- Exercise objective -
The required output is every record, written out exactly.

- The data -
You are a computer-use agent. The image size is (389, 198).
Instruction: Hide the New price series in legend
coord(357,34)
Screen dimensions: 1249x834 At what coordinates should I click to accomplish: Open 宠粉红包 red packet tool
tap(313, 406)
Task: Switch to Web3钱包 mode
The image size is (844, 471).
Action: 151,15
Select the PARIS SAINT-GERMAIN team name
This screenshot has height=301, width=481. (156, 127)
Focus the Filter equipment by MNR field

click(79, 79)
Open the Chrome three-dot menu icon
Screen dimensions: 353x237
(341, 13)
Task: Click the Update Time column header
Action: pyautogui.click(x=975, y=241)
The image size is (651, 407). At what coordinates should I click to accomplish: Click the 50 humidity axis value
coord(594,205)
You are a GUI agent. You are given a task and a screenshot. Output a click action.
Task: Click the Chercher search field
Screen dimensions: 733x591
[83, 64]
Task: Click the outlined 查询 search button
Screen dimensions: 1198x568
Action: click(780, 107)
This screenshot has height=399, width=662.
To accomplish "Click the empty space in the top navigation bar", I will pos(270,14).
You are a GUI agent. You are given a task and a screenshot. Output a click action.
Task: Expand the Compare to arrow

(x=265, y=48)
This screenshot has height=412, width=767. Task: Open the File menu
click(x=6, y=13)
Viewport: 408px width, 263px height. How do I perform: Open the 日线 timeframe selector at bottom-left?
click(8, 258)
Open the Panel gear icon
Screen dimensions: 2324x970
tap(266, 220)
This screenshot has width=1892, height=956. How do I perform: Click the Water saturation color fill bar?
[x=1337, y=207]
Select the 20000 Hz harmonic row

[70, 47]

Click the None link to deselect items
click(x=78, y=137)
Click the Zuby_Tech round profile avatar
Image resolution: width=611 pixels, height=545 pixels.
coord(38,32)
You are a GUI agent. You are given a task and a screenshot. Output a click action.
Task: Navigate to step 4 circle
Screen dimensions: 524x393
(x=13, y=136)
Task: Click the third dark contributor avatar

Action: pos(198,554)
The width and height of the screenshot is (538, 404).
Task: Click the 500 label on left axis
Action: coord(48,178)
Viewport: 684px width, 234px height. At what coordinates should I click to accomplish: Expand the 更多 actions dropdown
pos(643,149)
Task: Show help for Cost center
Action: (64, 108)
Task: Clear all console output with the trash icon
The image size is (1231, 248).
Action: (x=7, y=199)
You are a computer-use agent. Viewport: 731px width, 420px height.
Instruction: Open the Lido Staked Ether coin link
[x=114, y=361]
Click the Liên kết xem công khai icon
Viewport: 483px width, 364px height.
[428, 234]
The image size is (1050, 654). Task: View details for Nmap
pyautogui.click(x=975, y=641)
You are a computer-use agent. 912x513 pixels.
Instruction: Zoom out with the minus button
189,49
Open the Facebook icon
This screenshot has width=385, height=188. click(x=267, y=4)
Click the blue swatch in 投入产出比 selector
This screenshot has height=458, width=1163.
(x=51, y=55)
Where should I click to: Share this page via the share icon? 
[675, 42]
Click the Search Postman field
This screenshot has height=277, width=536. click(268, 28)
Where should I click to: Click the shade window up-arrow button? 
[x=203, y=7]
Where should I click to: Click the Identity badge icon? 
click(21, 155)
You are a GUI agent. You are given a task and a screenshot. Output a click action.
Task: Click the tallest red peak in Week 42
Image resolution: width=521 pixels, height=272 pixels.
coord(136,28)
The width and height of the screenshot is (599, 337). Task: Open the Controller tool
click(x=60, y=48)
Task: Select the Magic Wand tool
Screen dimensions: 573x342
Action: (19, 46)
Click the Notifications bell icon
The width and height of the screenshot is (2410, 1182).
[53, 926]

- Exercise solution -
You are a computer-use agent. The image size is (389, 198).
Instruction: Hide the New price series in legend
coord(357,34)
Screen dimensions: 1249x834 At what coordinates should I click to accomplish: Open 宠粉红包 red packet tool
tap(313, 406)
Task: Switch to Web3钱包 mode
The image size is (844, 471).
Action: 151,15
Select the PARIS SAINT-GERMAIN team name
This screenshot has height=301, width=481. (156, 127)
Focus the Filter equipment by MNR field

click(79, 79)
Open the Chrome three-dot menu icon
Screen dimensions: 353x237
(341, 13)
Task: Click the Update Time column header
Action: pyautogui.click(x=975, y=241)
The image size is (651, 407). At what coordinates should I click to accomplish: Click the 50 humidity axis value
coord(594,205)
You are a GUI agent. You are given a task and a screenshot. Output a click action.
Task: Click the Chercher search field
Screen dimensions: 733x591
[83, 64]
Task: Click the outlined 查询 search button
Screen dimensions: 1198x568
Action: click(780, 107)
This screenshot has height=399, width=662.
To accomplish "Click the empty space in the top navigation bar", I will pos(270,14).
You are a GUI agent. You are given a task and a screenshot. Output a click action.
Task: Expand the Compare to arrow

(x=265, y=48)
This screenshot has height=412, width=767. Task: Open the File menu
click(x=6, y=13)
Viewport: 408px width, 263px height. How do I perform: Open the 日线 timeframe selector at bottom-left?
click(8, 258)
Open the Panel gear icon
Screen dimensions: 2324x970
tap(266, 220)
This screenshot has width=1892, height=956. How do I perform: Click the Water saturation color fill bar?
[x=1337, y=207]
Select the 20000 Hz harmonic row

[70, 47]

Click the None link to deselect items
click(x=78, y=137)
Click the Zuby_Tech round profile avatar
Image resolution: width=611 pixels, height=545 pixels.
coord(38,32)
You are a GUI agent. You are given a task and a screenshot. Output a click action.
Task: Navigate to step 4 circle
Screen dimensions: 524x393
(x=13, y=136)
Task: Click the third dark contributor avatar

Action: pos(198,554)
The width and height of the screenshot is (538, 404).
Task: Click the 500 label on left axis
Action: coord(48,178)
Viewport: 684px width, 234px height. At what coordinates should I click to accomplish: Expand the 更多 actions dropdown
pos(643,149)
Task: Show help for Cost center
Action: (64, 108)
Task: Clear all console output with the trash icon
The image size is (1231, 248).
Action: (x=7, y=199)
You are a computer-use agent. Viewport: 731px width, 420px height.
Instruction: Open the Lido Staked Ether coin link
[x=114, y=361]
Click the Liên kết xem công khai icon
Viewport: 483px width, 364px height.
[428, 234]
The image size is (1050, 654). Task: View details for Nmap
pyautogui.click(x=975, y=641)
You are a computer-use agent. 912x513 pixels.
Instruction: Zoom out with the minus button
189,49
Open the Facebook icon
This screenshot has width=385, height=188. click(x=267, y=4)
Click the blue swatch in 投入产出比 selector
This screenshot has height=458, width=1163.
(x=51, y=55)
Where should I click to: Share this page via the share icon? 
[675, 42]
Click the Search Postman field
This screenshot has height=277, width=536. click(268, 28)
Where should I click to: Click the shade window up-arrow button? 
[x=203, y=7]
Where should I click to: Click the Identity badge icon? 
click(21, 155)
You are a GUI agent. You are given a task and a screenshot. Output a click action.
Task: Click the tallest red peak in Week 42
Image resolution: width=521 pixels, height=272 pixels.
coord(136,28)
The width and height of the screenshot is (599, 337). Task: Open the Controller tool
click(x=60, y=48)
Task: Select the Magic Wand tool
Screen dimensions: 573x342
Action: (19, 46)
Click the Notifications bell icon
The width and height of the screenshot is (2410, 1182).
[53, 926]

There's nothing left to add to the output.